# THE DATA

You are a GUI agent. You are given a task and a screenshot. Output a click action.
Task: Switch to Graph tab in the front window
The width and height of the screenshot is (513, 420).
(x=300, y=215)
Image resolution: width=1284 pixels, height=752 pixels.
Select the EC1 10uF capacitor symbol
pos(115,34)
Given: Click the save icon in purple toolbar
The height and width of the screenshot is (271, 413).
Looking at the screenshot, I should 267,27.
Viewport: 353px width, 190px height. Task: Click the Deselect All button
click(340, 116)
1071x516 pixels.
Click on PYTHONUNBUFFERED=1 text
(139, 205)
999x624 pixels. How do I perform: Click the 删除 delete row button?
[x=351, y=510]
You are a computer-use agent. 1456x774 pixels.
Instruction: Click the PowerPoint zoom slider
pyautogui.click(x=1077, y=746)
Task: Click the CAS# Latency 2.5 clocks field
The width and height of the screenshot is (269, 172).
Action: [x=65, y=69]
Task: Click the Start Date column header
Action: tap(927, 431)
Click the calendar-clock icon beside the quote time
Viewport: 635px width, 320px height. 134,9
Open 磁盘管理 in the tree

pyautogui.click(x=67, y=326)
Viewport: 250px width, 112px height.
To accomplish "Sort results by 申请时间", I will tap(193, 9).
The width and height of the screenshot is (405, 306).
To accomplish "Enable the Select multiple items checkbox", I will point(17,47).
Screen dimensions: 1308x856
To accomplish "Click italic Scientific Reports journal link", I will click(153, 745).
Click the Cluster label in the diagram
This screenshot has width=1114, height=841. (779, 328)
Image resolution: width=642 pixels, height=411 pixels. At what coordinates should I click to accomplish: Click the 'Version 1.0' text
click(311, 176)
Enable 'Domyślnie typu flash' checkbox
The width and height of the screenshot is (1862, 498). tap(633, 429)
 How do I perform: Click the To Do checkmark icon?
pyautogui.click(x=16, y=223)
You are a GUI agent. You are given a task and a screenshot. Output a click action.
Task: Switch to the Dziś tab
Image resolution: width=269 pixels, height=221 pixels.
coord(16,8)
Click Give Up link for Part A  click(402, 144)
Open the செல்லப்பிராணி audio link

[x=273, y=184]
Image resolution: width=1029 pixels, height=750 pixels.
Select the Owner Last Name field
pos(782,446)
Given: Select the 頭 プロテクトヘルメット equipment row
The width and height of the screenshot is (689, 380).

# EXERCISE
Please repeat the listing above in full and exactly.

# RESULT FOR THIS TASK
You are a GUI agent. You are given a task and a screenshot. Output a click action.
Task: Switch to Graph tab in the front window
The width and height of the screenshot is (513, 420).
(x=300, y=215)
Image resolution: width=1284 pixels, height=752 pixels.
Select the EC1 10uF capacitor symbol
pos(115,34)
Given: Click the save icon in purple toolbar
The height and width of the screenshot is (271, 413).
Looking at the screenshot, I should 267,27.
Viewport: 353px width, 190px height. Task: Click the Deselect All button
click(340, 116)
1071x516 pixels.
Click on PYTHONUNBUFFERED=1 text
(139, 205)
999x624 pixels. How do I perform: Click the 删除 delete row button?
[x=351, y=510]
You are a computer-use agent. 1456x774 pixels.
Instruction: Click the PowerPoint zoom slider
pyautogui.click(x=1077, y=746)
Task: Click the CAS# Latency 2.5 clocks field
The width and height of the screenshot is (269, 172).
Action: [x=65, y=69]
Task: Click the Start Date column header
Action: tap(927, 431)
Click the calendar-clock icon beside the quote time
Viewport: 635px width, 320px height. 134,9
Open 磁盘管理 in the tree

pyautogui.click(x=67, y=326)
Viewport: 250px width, 112px height.
To accomplish "Sort results by 申请时间", I will tap(193, 9).
The width and height of the screenshot is (405, 306).
To accomplish "Enable the Select multiple items checkbox", I will point(17,47).
Screen dimensions: 1308x856
To accomplish "Click italic Scientific Reports journal link", I will click(153, 745).
Click the Cluster label in the diagram
This screenshot has width=1114, height=841. (779, 328)
Image resolution: width=642 pixels, height=411 pixels. At what coordinates should I click to accomplish: Click the 'Version 1.0' text
click(311, 176)
Enable 'Domyślnie typu flash' checkbox
The width and height of the screenshot is (1862, 498). tap(633, 429)
 How do I perform: Click the To Do checkmark icon?
pyautogui.click(x=16, y=223)
You are a GUI agent. You are given a task and a screenshot. Output a click action.
Task: Switch to the Dziś tab
Image resolution: width=269 pixels, height=221 pixels.
coord(16,8)
Click Give Up link for Part A  click(402, 144)
Open the செல்லப்பிராணி audio link

[x=273, y=184]
Image resolution: width=1029 pixels, height=750 pixels.
Select the Owner Last Name field
pos(782,446)
Given: Select the 頭 プロテクトヘルメット equipment row
The width and height of the screenshot is (689, 380).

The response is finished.